_Exercise instructions_
Write out all of the data exactly as it appears.

Saved data entries
┌────────
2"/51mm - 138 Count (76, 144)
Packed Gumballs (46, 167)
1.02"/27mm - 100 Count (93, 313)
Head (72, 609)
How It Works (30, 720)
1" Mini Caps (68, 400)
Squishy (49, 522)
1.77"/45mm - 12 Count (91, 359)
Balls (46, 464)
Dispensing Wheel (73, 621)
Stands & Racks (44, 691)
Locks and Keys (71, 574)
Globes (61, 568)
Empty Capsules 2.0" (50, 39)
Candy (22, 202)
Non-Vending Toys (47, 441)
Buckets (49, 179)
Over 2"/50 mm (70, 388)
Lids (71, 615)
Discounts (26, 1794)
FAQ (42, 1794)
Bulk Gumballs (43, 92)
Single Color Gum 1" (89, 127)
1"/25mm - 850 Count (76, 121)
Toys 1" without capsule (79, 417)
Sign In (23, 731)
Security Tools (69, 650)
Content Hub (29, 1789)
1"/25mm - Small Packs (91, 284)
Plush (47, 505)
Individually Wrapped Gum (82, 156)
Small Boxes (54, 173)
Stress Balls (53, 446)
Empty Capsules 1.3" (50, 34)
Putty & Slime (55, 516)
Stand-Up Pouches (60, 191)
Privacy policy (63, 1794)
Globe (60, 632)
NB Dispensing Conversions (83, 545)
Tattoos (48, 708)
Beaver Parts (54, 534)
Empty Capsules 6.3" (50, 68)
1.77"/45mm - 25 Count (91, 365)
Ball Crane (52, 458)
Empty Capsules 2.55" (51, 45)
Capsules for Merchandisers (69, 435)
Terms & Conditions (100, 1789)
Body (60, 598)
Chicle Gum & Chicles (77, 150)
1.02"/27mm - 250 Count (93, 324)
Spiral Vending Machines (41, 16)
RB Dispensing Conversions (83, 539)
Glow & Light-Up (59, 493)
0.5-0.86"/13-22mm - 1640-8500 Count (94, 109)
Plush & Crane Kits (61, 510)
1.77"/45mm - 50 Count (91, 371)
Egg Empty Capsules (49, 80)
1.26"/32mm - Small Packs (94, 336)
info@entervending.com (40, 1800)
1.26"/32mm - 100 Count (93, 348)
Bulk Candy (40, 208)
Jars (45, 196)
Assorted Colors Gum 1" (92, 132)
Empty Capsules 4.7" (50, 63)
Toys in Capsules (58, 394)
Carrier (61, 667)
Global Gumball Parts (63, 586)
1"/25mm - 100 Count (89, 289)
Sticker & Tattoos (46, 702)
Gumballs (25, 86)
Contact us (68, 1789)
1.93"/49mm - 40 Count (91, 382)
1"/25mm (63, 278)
└────────
_Task answer_
2"/51mm - 138 Count (76, 144)
Packed Gumballs (46, 167)
1.02"/27mm - 100 Count (93, 313)
Head (72, 609)
How It Works (30, 720)
1" Mini Caps (68, 400)
Squishy (49, 522)
1.77"/45mm - 12 Count (91, 359)
Balls (46, 464)
Dispensing Wheel (73, 621)
Stands & Racks (44, 691)
Locks and Keys (71, 574)
Globes (61, 568)
Empty Capsules 2.0" (50, 39)
Candy (22, 202)
Non-Vending Toys (47, 441)
Buckets (49, 179)
Over 2"/50 mm (70, 388)
Lids (71, 615)
Discounts (26, 1794)
FAQ (42, 1794)
Bulk Gumballs (43, 92)
Single Color Gum 1" (89, 127)
1"/25mm - 850 Count (76, 121)
Toys 1" without capsule (79, 417)
Sign In (23, 731)
Security Tools (69, 650)
Content Hub (29, 1789)
1"/25mm - Small Packs (91, 284)
Plush (47, 505)
Individually Wrapped Gum (82, 156)
Small Boxes (54, 173)
Stress Balls (53, 446)
Empty Capsules 1.3" (50, 34)
Putty & Slime (55, 516)
Stand-Up Pouches (60, 191)
Privacy policy (63, 1794)
Globe (60, 632)
NB Dispensing Conversions (83, 545)
Tattoos (48, 708)
Beaver Parts (54, 534)
Empty Capsules 6.3" (50, 68)
1.77"/45mm - 25 Count (91, 365)
Ball Crane (52, 458)
Empty Capsules 2.55" (51, 45)
Capsules for Merchandisers (69, 435)
Terms & Conditions (100, 1789)
Body (60, 598)
Chicle Gum & Chicles (77, 150)
1.02"/27mm - 250 Count (93, 324)
Spiral Vending Machines (41, 16)
RB Dispensing Conversions (83, 539)
Glow & Light-Up (59, 493)
0.5-0.86"/13-22mm - 1640-8500 Count (94, 109)
Plush & Crane Kits (61, 510)
1.77"/45mm - 50 Count (91, 371)
Egg Empty Capsules (49, 80)
1.26"/32mm - Small Packs (94, 336)
info@entervending.com (40, 1800)
1.26"/32mm - 100 Count (93, 348)
Bulk Candy (40, 208)
Jars (45, 196)
Assorted Colors Gum 1" (92, 132)
Empty Capsules 4.7" (50, 63)
Toys in Capsules (58, 394)
Carrier (61, 667)
Global Gumball Parts (63, 586)
1"/25mm - 100 Count (89, 289)
Sticker & Tattoos (46, 702)
Gumballs (25, 86)
Contact us (68, 1789)
1.93"/49mm - 40 Count (91, 382)
1"/25mm (63, 278)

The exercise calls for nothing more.